J too large - D learns the canonical features in F, and also “extraneous features”, either dead neurons or multiple copies of canonical features.
J too small - D learns the most common canonical features, or combinations of features. (For instance, if f_1 and f_2 are correlated features that usually appear together, D might learn f_1+f_2.)
Now consider what happens when you train two dictionaries of these two sizes, and compute the Mean Max Cosine Similarity between the smaller and larger:
Thus one can identify right-sized dictionaries as those which have high MMCS with other dictionaries of similar size and larger size, but not smaller size. The authors claim this technique works7.
Applying these techniques to GPT-Nano, they get these estimates for the number of features:
Dead Neurons: 100K features
Loss Stickiness: No confident estimate, but major loss improvement at 1K features, and the flat region appears around 32K features.
Mean max cosine similarity between a dictionary and those larger than it: This technique doesn’t seem to hold up, perhaps due to noise. But in the follow-up small update post, they suspect that the issue is due to “severely undertrained sparse autoencoders”.
Conclusion
The technique works very well on toy data, but less well on GPT-Nano. The rough estimate of the number of features is alarming, that there may be 100K features hiding in 256 dimensions, and if that ratio of features:dimensions persists, it may be hard to scale to a full-size LLM. It’s unclear why the technique works less well on the real LLM, but some possibilities are:
The conjectures are wrong about how LLMs represent their internals.
The autoencoders were too small or undertrained.
The toy data failed to capture something in the real data, such as the number of features, noise, or some kind of correlations between the features.
This is my own idealized example, the reality is undoubtably more complicated. In these followup slides, they extract some features and found these descriptions of them:
60: Greek letters
62: Full stop after “blogger” in url
73: Some kind of quantifiers/modifier-like thing?
240: August and march (but also "section")
324: Commas after numbers
Technically, we only care about finding a left-inverse, so it’s okay if g fails to be surjective, as long as its injective.

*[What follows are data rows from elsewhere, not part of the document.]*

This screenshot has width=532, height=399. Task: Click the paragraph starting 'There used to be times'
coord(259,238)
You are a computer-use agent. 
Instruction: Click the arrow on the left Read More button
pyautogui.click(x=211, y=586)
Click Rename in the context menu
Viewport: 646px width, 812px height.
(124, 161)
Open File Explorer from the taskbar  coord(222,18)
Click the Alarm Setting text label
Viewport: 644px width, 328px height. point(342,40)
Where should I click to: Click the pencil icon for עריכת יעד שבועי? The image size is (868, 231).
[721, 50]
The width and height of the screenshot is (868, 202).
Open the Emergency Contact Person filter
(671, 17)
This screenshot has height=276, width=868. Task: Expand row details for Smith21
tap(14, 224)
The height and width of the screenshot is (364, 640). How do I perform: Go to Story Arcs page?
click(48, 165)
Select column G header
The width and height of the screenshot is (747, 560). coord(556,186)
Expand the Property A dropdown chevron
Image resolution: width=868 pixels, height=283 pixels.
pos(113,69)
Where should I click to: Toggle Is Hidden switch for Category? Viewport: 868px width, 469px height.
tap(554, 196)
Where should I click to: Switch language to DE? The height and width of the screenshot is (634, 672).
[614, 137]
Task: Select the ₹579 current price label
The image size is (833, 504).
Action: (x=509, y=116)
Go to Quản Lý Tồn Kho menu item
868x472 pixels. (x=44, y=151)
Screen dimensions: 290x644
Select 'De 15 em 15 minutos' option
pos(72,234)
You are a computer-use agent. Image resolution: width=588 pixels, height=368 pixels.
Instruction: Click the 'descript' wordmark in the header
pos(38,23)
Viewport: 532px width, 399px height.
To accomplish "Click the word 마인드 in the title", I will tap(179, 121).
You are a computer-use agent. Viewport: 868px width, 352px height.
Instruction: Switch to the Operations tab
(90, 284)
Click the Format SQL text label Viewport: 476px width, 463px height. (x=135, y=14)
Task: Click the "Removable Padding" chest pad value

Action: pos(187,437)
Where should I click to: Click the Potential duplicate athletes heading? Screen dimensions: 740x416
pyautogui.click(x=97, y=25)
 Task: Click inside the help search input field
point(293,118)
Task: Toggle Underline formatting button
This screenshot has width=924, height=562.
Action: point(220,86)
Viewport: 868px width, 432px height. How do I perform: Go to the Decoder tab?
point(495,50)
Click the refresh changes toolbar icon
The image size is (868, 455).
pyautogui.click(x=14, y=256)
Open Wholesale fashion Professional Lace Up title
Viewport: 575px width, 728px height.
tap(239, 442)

It may be somewhat misleading to fix a k. In reality it might be more like 90% of internal representations come from S^n_k, 95% come from S^n_{k+1}, 99% from S^n_{k+2}, etc.
This effort was primarily aimed at solving step 1 of the interpretability plan, but incidentally makes progress on step 3. The research team has done some followup work trying to make progress on step 2 by hand. Compare with step 1 of this blog post, where OpenAI tries to have GPT-4 do our step 2 on GPT-2 neurons.
On average, activations were a combination of 5 features. The actual number of features present in each activation would follow a binomial distribution of 512 trials, with each trial having probability of success 5/512.
A classic use for autoencoders is compression/dimensionality reduction of your data. For instance you might make a neural network with a 100-dimensional input/output channel and a single 20-dimensional hidden layer, which would force your network to find the “most important” 20 dimensions.
I think I disagree with the author’s read of their data here: in their Figure 10 (below), it seems that MMCS is very high across a range of (α, J) pairs, including some where J<h. In fact, in their diagram it looks like the highest MMCS is attained at J=.5h, α=0.18, a dictionary that is too small! I would conjecture that what went wrong is that the dictionary does not learn combinations of features, and instead learns canonical features in descending order of frequency. Thus a small dictionary would have high MMCS with a right-size dictionary, since they both consist of the canonical features.